As described in Chapter 4, local, VE-cadherin-mediated adaptive stiffening corresponded with increased recruitment of vinculin and F-actin to VE-cadherin coated beads. The mechanical response required PI3K and ROCK, organized actin, and myosin II. The role of these components in long-range remodeling of EC monolayers was not further explored because inhibitors of these components destabilized interendothelial junctions, independent of force application. Both treatment with cytochalasin D and blebbistatin induced formation of interendothelial gaps (Fig. A.2A,B). Cytochalasin D abolished F-actin fibers and organization. Nocodazole treatment, which increases actomyosin contractility, induced the formation of F- actin stress fibers throughout the cell, diminished cortical F-actin, and disrupted peripheral adherens junctions (Fig. A.2C). These effects are similar to those induced by pro-inflammatory stimuli such as thrombin (204). In comparison, untreated cells were characterized by cobblestone cell morphology, intact cell-cell junctions delineated by VE-cadherin and cortical F-actin organized around the cell periphery (Fig. A.2D).
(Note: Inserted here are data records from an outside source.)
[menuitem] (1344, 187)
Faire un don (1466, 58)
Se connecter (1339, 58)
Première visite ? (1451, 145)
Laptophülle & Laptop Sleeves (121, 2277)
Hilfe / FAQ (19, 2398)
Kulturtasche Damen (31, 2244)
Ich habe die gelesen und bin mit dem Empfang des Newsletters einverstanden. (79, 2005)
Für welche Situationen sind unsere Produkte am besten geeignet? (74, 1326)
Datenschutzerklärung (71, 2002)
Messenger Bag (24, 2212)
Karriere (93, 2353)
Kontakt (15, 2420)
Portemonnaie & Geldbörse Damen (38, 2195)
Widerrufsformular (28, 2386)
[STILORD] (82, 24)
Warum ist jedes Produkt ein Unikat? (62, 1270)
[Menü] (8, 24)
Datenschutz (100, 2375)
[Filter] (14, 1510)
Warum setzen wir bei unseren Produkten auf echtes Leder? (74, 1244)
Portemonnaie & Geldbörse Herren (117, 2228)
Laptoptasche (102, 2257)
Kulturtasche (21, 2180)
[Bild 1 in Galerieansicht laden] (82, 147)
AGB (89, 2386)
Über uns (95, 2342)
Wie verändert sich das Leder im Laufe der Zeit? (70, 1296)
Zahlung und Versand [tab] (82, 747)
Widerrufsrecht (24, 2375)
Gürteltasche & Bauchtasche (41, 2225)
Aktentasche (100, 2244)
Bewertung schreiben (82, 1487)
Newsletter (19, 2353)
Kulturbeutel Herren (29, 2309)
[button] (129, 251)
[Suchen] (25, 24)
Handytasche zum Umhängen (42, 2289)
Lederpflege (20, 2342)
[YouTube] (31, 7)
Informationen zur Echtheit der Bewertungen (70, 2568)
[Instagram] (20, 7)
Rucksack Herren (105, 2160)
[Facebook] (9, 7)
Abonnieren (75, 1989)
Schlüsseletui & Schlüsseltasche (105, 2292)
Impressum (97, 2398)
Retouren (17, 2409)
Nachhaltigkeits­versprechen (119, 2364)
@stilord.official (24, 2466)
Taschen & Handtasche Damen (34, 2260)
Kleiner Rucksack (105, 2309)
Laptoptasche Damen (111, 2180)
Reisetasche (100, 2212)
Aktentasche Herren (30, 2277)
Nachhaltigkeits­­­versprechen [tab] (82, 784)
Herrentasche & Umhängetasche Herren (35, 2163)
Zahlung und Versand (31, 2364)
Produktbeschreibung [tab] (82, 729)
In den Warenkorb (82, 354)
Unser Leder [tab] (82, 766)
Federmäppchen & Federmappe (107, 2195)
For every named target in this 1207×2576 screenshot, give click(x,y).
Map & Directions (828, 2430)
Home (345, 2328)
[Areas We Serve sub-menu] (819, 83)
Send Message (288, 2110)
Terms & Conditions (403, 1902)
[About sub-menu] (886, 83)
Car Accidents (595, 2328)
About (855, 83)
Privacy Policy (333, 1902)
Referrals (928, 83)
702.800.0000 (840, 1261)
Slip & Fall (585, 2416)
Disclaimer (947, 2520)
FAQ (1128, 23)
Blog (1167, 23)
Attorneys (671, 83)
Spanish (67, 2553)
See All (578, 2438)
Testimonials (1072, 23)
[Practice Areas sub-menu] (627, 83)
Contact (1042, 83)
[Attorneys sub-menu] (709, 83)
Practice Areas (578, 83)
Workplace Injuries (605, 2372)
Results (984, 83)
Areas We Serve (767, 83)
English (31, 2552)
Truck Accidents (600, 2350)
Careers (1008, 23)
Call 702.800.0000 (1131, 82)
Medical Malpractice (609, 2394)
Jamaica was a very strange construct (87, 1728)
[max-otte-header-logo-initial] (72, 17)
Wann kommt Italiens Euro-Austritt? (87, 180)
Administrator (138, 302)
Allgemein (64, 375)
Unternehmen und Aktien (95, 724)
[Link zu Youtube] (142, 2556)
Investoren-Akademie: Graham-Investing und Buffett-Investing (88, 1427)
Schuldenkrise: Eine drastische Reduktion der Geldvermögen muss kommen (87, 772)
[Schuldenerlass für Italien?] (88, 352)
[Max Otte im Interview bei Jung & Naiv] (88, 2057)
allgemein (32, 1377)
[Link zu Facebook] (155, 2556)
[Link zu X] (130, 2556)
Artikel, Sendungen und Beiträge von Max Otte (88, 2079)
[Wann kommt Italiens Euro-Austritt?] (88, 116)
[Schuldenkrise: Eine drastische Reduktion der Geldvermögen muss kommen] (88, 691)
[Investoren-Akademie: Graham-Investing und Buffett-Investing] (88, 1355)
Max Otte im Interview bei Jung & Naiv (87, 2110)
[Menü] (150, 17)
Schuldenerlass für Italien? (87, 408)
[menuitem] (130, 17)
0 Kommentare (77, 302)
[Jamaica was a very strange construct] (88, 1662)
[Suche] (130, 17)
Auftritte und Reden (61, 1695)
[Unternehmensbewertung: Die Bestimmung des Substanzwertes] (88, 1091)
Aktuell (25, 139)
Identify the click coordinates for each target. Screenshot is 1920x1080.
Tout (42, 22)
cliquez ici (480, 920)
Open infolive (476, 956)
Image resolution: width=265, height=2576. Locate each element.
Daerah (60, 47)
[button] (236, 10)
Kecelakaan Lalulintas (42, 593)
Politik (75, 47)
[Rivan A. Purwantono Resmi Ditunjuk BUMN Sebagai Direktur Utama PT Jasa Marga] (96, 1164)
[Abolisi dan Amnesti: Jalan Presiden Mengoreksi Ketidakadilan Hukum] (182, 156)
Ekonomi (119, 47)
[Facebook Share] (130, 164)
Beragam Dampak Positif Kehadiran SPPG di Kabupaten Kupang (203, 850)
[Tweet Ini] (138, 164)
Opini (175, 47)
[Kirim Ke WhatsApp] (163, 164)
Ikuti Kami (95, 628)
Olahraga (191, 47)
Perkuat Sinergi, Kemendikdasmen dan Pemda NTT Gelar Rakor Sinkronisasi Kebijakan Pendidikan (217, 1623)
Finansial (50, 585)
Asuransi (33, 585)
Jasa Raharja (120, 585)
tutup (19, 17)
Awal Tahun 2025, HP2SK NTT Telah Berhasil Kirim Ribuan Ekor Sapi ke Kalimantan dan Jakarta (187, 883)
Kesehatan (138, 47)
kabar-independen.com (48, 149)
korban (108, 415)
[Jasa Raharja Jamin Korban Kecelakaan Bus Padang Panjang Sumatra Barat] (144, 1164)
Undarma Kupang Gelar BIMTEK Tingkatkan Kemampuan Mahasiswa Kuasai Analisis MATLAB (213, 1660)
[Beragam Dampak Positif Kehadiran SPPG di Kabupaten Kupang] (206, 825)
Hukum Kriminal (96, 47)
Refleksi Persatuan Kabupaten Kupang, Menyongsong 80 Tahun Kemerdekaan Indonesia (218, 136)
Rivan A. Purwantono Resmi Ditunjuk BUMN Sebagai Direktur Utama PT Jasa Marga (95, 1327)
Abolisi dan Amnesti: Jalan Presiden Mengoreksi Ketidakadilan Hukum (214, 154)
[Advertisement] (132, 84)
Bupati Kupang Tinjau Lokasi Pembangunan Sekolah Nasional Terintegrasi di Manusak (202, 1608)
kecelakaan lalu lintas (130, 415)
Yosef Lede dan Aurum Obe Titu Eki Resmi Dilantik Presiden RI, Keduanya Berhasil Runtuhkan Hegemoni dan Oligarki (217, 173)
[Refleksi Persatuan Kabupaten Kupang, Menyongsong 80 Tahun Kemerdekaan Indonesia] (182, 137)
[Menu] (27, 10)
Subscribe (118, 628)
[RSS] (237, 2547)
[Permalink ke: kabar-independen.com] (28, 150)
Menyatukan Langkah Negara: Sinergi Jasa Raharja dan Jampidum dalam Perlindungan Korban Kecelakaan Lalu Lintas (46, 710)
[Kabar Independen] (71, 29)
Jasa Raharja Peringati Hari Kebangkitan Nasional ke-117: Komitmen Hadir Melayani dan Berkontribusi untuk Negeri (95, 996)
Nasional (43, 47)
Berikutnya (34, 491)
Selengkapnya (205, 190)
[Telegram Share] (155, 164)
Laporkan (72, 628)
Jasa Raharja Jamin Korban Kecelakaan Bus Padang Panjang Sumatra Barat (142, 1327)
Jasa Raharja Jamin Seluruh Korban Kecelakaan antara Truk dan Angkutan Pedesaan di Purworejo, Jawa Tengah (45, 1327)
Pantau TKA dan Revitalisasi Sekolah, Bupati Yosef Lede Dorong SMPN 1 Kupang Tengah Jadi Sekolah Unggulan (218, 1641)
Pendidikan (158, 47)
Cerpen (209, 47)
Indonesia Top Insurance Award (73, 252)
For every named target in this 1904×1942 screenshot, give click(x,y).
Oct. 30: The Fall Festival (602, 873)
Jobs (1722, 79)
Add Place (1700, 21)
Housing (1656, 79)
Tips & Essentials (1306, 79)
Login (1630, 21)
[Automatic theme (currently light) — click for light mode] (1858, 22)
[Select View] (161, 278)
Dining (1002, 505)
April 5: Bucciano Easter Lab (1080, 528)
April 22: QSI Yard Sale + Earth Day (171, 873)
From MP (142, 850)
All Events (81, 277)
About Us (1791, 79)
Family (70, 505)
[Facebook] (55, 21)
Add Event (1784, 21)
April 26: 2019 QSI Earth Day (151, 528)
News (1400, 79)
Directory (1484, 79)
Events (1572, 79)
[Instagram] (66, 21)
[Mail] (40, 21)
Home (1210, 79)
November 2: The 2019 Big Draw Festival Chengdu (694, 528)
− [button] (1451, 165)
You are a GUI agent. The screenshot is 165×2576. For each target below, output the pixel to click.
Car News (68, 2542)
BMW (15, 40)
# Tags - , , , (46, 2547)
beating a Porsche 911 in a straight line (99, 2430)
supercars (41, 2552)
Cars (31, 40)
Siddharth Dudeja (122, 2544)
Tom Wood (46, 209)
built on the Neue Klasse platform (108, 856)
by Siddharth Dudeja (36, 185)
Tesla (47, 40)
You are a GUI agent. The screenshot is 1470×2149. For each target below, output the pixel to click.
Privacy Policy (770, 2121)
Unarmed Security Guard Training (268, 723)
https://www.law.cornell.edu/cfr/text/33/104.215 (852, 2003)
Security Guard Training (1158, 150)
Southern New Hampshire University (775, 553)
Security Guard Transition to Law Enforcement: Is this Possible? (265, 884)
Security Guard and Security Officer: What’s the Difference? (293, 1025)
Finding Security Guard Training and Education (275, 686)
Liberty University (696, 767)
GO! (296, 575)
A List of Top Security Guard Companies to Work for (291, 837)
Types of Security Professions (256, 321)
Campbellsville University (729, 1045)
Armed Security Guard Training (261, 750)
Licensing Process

Inhibition of PI3K with LY294002 similarly disrupted cell-cell junctions, but the overall effects were not as obvious as the other inhibitors (Fig. A.3). Cells treated with LY294002 displayed cell-cell junctions with a ruffled morphology, but the organization of F-actin was not affected. Application of VE-cadherin bond shear did not significantly alter the appearance of the EC monolayer.
A.3 Figures
Figure A.1. VE-cadherin-Fc protein production. Western blot of CHO cell clones expressing VE-cadherin-Fc.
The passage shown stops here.